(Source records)
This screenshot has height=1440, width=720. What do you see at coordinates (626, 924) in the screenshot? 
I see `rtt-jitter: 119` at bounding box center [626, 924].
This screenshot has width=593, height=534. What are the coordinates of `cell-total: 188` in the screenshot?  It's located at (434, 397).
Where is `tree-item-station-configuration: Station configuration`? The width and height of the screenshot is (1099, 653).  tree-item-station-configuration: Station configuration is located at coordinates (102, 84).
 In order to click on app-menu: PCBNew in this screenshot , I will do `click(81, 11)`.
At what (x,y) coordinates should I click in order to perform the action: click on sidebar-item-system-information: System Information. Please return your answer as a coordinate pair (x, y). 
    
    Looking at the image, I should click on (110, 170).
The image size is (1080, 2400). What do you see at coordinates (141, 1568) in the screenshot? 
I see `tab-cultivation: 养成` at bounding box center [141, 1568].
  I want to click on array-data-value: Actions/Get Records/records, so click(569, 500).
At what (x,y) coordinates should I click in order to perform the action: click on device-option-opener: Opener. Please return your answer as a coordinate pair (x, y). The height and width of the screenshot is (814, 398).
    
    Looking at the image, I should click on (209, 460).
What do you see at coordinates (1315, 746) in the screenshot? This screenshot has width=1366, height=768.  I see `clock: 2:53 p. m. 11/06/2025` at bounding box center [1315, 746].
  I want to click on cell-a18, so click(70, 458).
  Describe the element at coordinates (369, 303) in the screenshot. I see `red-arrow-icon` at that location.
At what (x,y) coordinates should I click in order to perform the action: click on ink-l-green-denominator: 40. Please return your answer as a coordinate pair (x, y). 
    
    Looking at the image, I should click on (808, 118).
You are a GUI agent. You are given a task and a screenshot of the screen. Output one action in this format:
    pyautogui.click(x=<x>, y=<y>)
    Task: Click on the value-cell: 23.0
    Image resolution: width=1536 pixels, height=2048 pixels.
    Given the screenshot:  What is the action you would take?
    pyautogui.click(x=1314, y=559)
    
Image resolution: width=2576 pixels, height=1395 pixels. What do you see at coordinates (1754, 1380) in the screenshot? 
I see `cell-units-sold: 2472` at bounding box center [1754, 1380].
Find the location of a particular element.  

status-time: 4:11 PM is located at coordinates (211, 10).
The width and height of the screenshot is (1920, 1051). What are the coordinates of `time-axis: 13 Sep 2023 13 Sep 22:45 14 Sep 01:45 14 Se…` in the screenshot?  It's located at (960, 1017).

## What to work on
Change every "coordinate pair" in the material above to "point", leaving everything else as is.

## Task solution
This screenshot has height=1440, width=720. What do you see at coordinates (626, 924) in the screenshot? 
I see `rtt-jitter: 119` at bounding box center [626, 924].
This screenshot has width=593, height=534. What are the coordinates of `cell-total: 188` in the screenshot?  It's located at (434, 397).
Where is `tree-item-station-configuration: Station configuration`? The width and height of the screenshot is (1099, 653).  tree-item-station-configuration: Station configuration is located at coordinates (102, 84).
 In order to click on app-menu: PCBNew in this screenshot , I will do `click(81, 11)`.
At what (x,y) coordinates should I click in order to perform the action: click on sidebar-item-system-information: System Information. Please return your answer as a point (x, y). 
    
    Looking at the image, I should click on (110, 170).
The image size is (1080, 2400). What do you see at coordinates (141, 1568) in the screenshot? 
I see `tab-cultivation: 养成` at bounding box center [141, 1568].
  I want to click on array-data-value: Actions/Get Records/records, so click(569, 500).
At what (x,y) coordinates should I click in order to perform the action: click on device-option-opener: Opener. Please return your answer as a point (x, y). The height and width of the screenshot is (814, 398).
    
    Looking at the image, I should click on (209, 460).
What do you see at coordinates (1315, 746) in the screenshot? This screenshot has width=1366, height=768.  I see `clock: 2:53 p. m. 11/06/2025` at bounding box center [1315, 746].
  I want to click on cell-a18, so click(70, 458).
  Describe the element at coordinates (369, 303) in the screenshot. I see `red-arrow-icon` at that location.
At what (x,y) coordinates should I click in order to perform the action: click on ink-l-green-denominator: 40. Please return your answer as a point (x, y). 
    
    Looking at the image, I should click on (808, 118).
You are a GUI agent. You are given a task and a screenshot of the screen. Output one action in this format:
    pyautogui.click(x=<x>, y=<y>)
    Task: Click on the value-cell: 23.0
    Image resolution: width=1536 pixels, height=2048 pixels.
    Given the screenshot:  What is the action you would take?
    pyautogui.click(x=1314, y=559)
    
Image resolution: width=2576 pixels, height=1395 pixels. What do you see at coordinates (1754, 1380) in the screenshot? 
I see `cell-units-sold: 2472` at bounding box center [1754, 1380].
Find the location of a particular element.  

status-time: 4:11 PM is located at coordinates (211, 10).
The width and height of the screenshot is (1920, 1051). What are the coordinates of `time-axis: 13 Sep 2023 13 Sep 22:45 14 Sep 01:45 14 Se…` in the screenshot?  It's located at (960, 1017).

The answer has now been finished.